The original paper is in English. Non-English content has been machine-translated and may contain typographical errors or mistranslations. ex. Some numerals are expressed as "XNUMX".
Copyrights notice
The original paper is in English. Non-English content has been machine-translated and may contain typographical errors or mistranslations. Copyrights notice
Propomos uma abordagem aprimorada de ponderação de alto-falantes de referência (RSW) e de cluster de alto-falantes (SCW) que usa um modelo de aspecto. O conceito da abordagem é que o modelo adaptado é uma combinação linear de alguns modelos de referência latentes obtidos de um conjunto de alto-falantes de referência. O modelo de aspecto possui características específicas do espaço latente que diferem dos vetores de base ortogonais da voz própria. O modelo de aspecto é um modelo de "mistura de mistura". Primeiro calculamos um pequeno número de modelos de referência latentes como misturas de distribuições dos modelos do falante de referência e, em seguida, os modelos de referência latentes são misturados para obter a distribuição adaptada. Os pesos da mistura são calculados com base no algoritmo de maximização de expectativa (EM). Usamos os pesos das misturas obtidos para interpolar os parâmetros médios das distribuições. Tanto o treinamento quanto a adaptação são realizados com base na maximização da probabilidade em relação aos dados de treinamento e adaptação, respectivamente. Conduzimos um experimento contínuo de reconhecimento de fala usando um banco de dados coreano (KAIST-TRADE). Os resultados são comparados aos de um MAP convencional, MLLR, RSW, eigenvoice e SCW. A melhoria absoluta da precisão das palavras de 2.06 pontos foi alcançada usando o método proposto, embora utilizemos apenas 0.3 s de dados de adaptação.
The copyright of the original papers published on this site belongs to IEICE. Unauthorized use of the original or translated papers is prohibited. See IEICE Provisions on Copyright for details.
Copiar
Seong-Jun HAHM, Yuichi OHKAWA, Masashi ITO, Motoyuki SUZUKI, Akinori ITO, Shozo MAKINO, "Improved Reference Speaker Weighting Using Aspect Model" in IEICE TRANSACTIONS on Information,
vol. E93-D, no. 7, pp. 1927-1935, July 2010, doi: 10.1587/transinf.E93.D.1927.

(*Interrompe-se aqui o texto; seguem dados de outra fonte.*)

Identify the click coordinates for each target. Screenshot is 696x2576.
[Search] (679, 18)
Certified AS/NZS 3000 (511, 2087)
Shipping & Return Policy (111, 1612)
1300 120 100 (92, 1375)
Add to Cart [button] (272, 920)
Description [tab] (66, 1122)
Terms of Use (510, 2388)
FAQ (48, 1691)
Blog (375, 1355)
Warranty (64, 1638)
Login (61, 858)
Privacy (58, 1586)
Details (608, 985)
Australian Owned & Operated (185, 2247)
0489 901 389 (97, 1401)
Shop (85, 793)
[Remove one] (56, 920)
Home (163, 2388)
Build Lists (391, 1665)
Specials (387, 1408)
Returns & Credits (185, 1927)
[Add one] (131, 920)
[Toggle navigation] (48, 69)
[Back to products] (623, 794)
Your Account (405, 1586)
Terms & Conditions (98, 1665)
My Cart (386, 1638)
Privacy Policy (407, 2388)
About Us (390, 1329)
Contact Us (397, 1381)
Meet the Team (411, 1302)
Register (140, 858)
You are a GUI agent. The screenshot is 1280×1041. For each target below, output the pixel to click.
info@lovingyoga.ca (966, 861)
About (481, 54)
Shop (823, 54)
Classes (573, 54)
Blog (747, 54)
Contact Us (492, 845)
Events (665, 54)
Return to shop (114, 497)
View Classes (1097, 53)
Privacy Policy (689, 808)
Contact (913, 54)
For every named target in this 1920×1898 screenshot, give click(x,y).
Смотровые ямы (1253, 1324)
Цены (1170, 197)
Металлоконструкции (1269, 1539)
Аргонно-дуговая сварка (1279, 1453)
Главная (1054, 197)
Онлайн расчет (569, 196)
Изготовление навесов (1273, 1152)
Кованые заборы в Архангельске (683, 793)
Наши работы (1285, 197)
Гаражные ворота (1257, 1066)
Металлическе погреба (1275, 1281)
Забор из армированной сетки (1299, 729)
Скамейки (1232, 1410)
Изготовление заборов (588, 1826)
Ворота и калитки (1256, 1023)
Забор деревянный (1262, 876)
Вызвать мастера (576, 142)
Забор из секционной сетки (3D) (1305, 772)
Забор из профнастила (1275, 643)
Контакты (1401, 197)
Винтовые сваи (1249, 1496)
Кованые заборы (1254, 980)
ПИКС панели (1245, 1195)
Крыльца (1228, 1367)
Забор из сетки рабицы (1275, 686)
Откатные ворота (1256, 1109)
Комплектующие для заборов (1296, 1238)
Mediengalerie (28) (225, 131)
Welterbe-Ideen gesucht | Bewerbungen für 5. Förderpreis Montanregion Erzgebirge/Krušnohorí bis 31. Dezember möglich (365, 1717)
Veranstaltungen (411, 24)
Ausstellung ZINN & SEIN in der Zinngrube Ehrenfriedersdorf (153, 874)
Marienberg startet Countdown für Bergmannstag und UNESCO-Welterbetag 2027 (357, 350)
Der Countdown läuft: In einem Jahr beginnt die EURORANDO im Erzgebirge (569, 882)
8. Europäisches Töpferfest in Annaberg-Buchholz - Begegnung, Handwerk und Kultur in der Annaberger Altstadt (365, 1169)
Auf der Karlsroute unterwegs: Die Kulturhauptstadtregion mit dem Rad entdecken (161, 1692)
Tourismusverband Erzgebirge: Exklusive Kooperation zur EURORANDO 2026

Abstract: We propose an improved reference speaker weighting (RSW) and speaker cluster weighting (SCW) approach that uses an aspect model. The concept of the approach is that the adapted model is a linear combination of a few latent reference models obtained from a set of reference speakers. The aspect model has specific latent-space characteristics that differ from orthogonal basis vectors of eigenvoice. The aspect model is a "mixture-of-mixture" model. We first calculate a small number of latent reference models as mixtures of distributions of the reference speaker's models, and then the latent reference models are mixed to obtain the adapted distribution. The mixture weights are calculated based on the expectation maximization (EM) algorithm. We use the obtained mixture weights for interpolating mean parameters of the distributions. Both training and adaptation are performed based on likelihood maximization with respect to the training and adaptation data, respectively. We conduct a continuous speech recognition experiment using a Korean database (KAIST-TRADE). The results are compared to those of a conventional MAP, MLLR, RSW, eigenvoice and SCW. Absolute word accuracy improvement of 2.06 point was achieved using the proposed method, even though we use only 0.3 s of adaptation data.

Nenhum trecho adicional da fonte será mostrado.